El camino no iba por aquí. Pero da igual. Arriba, sobre la barrera que cae al Tajo, de donde salen los aviones roqueros, se atrincheran los restos de un campamento romano. Peñaflor y el rosario de tumbas más atrás. El camino ya lo he perdido, pero da igual. No hay otra que cruzar los berrocales, los refugios de gatos monteses y búhos reales, nutrias y barbos de invierno. Recuerdo las sequías de los ochenta en el Cijara, los trilobites, y fósiles, y restos de barcas y chozos en las orillas descarnadas. Esto es igual. Pero mis piernas no son las mismas, treinta o cuarenta años después.

Llego al puente del Conde.
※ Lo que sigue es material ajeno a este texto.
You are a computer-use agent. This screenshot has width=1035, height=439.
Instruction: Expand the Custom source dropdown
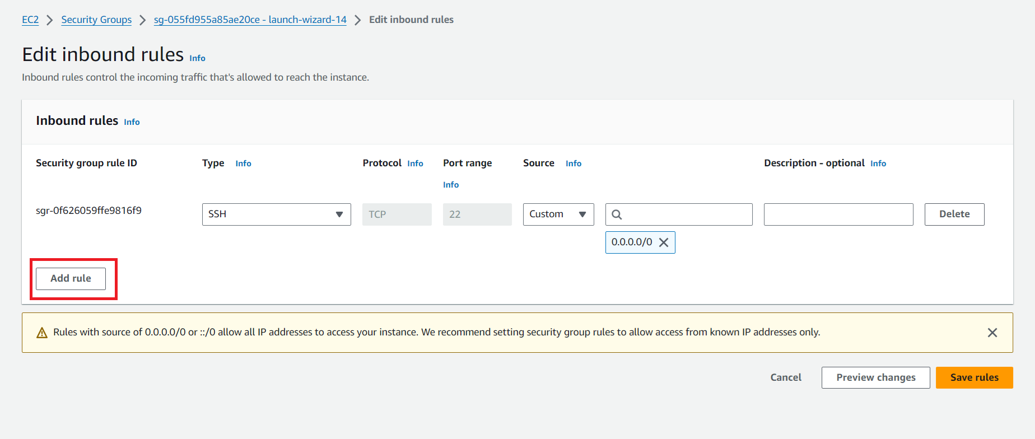558,214
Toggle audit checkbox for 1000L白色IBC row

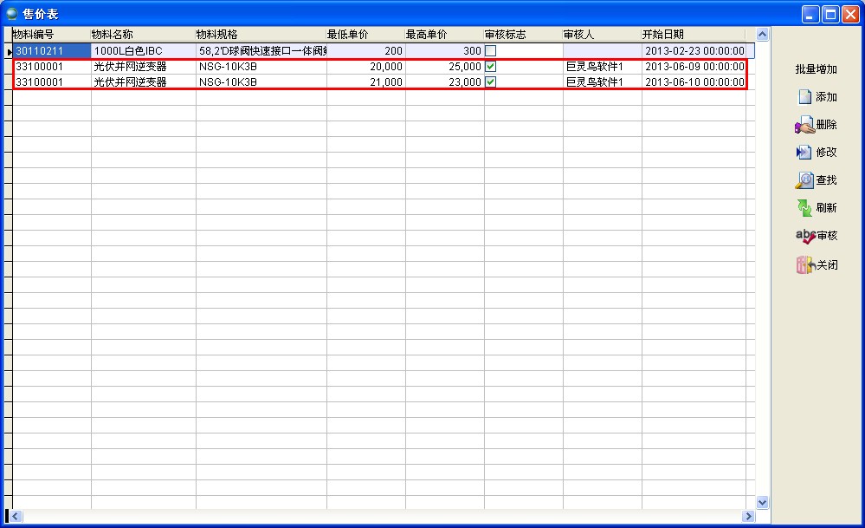[x=490, y=51]
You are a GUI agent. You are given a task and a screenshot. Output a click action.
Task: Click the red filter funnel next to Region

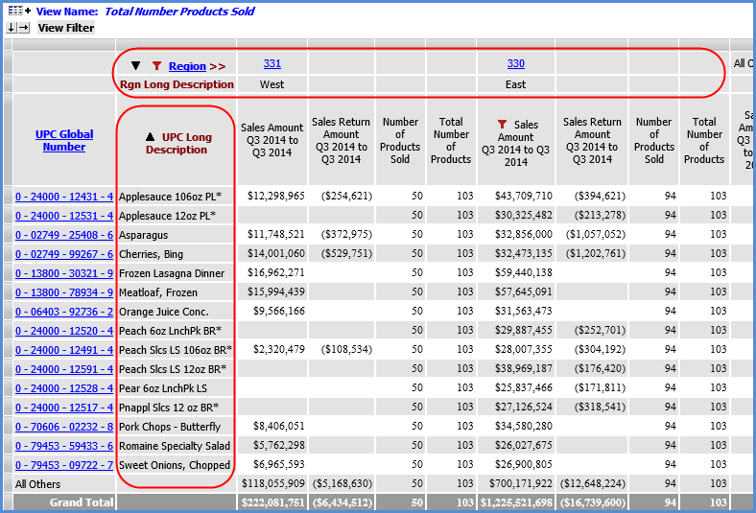pos(156,66)
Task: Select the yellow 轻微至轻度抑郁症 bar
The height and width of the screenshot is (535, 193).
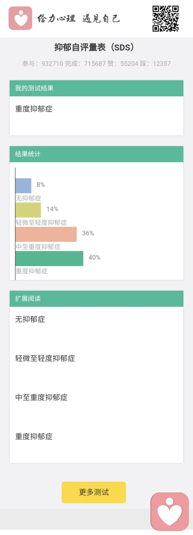Action: (x=28, y=210)
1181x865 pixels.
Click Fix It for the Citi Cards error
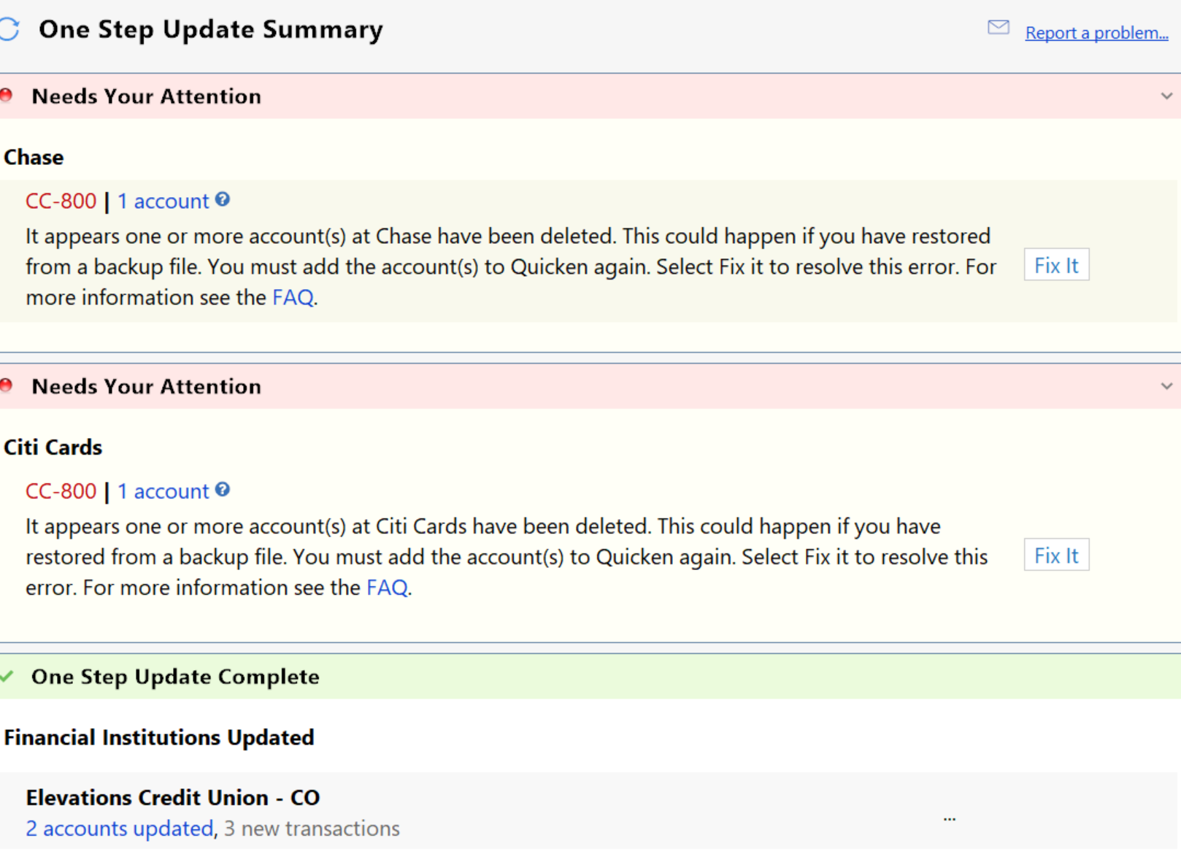tap(1056, 555)
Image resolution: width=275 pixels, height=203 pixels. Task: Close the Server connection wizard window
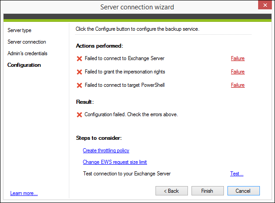pos(265,5)
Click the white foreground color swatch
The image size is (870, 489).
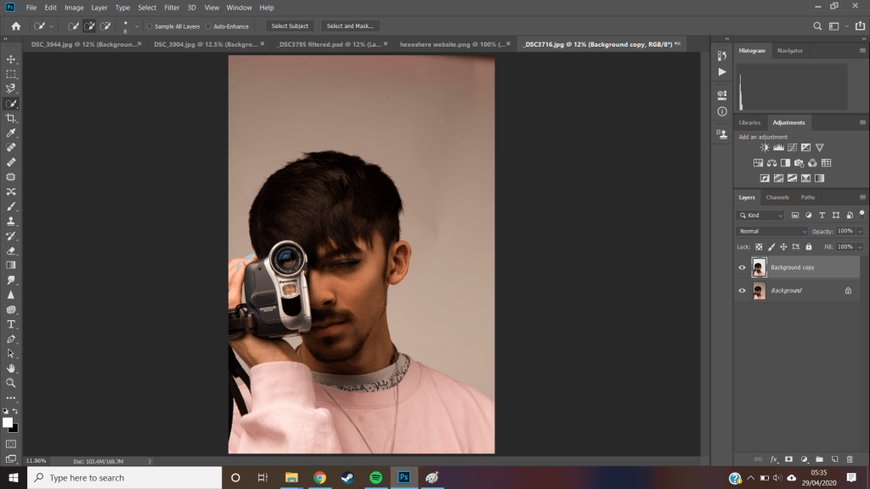(8, 422)
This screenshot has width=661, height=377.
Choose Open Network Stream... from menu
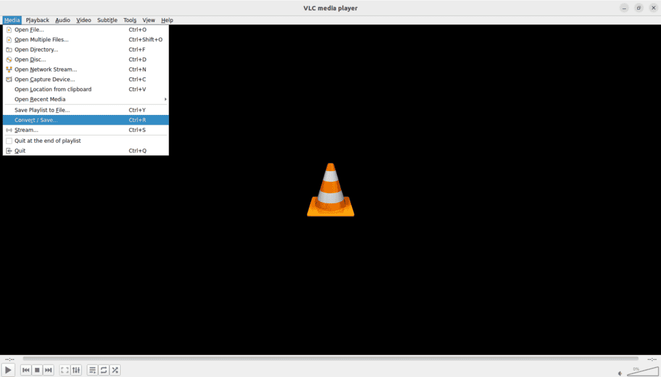[x=45, y=69]
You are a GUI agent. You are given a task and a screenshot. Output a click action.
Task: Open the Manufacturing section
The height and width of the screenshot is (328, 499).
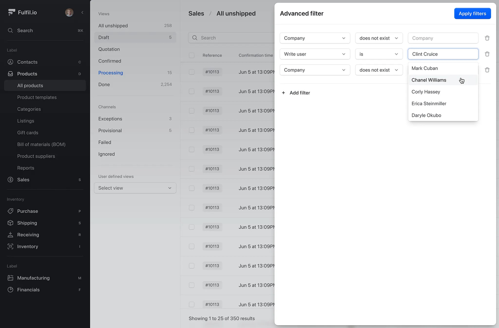coord(33,278)
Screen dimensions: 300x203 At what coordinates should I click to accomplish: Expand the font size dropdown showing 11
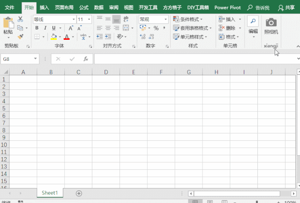[x=90, y=19]
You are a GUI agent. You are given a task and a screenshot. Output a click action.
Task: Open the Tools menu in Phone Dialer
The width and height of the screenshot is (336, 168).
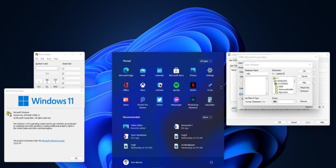point(49,59)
Miguel y Rafa me esperan. El embalse de Valdecañas ha dado una tregua y el venerable puente del Conde emerge un par de metros sobre el líquido putrefacto. Desde febrero de 1968 el agua no estaba tan baja. La fábrica del XV o del XVI emerge encalada del verde fulgurante de las algas. Pensaba meterme en el agua del Tajo y observarlo de cerca. Tocarlo. Pero me da asco. Mucho. Recuerdo las fotos de los años anteriores a Valdecañas, a la presa, a la inundación de todo un mundo, al destrozo de un paisaje, de un modo de vivir, de un río magnífico, el Tajo, hoy convertido en fantasma y despojo.

Observo el puente desde la orilla. Pasan dos alimoches, perfectos, y giran y giran hasta que me dejan observarlos con tranquilidad. Dos chavales pescan sobre una barca junto al puente. Sacan un siluro de un metro o más. Ya no hay ninfas en el Tajo, ni barbos, ni anguilas, ni reflejos de oro en la corriente. No queda nada. A veces debo parar la cabeza, todo lo perdido, lo que debería estar aquí, lo que falta, lo que debería ser… todo, su ausencia, me hace daño. Y debo parar. No pensar. No analizar. Irme como los vencejos reales, como los alimoches, sobre el viento de oeste, quedarme en los viejos mapas topográficos, en los vuelos americanos de los años cuarenta y cincuenta…

Sobre el pretil del puente del Conde onda una bandera de España. Ajada y gastada. Como este Tajo que no existe ya. Sólo en las fotos en blanco y negro, en los mapas antiguos. Y en mi cabeza.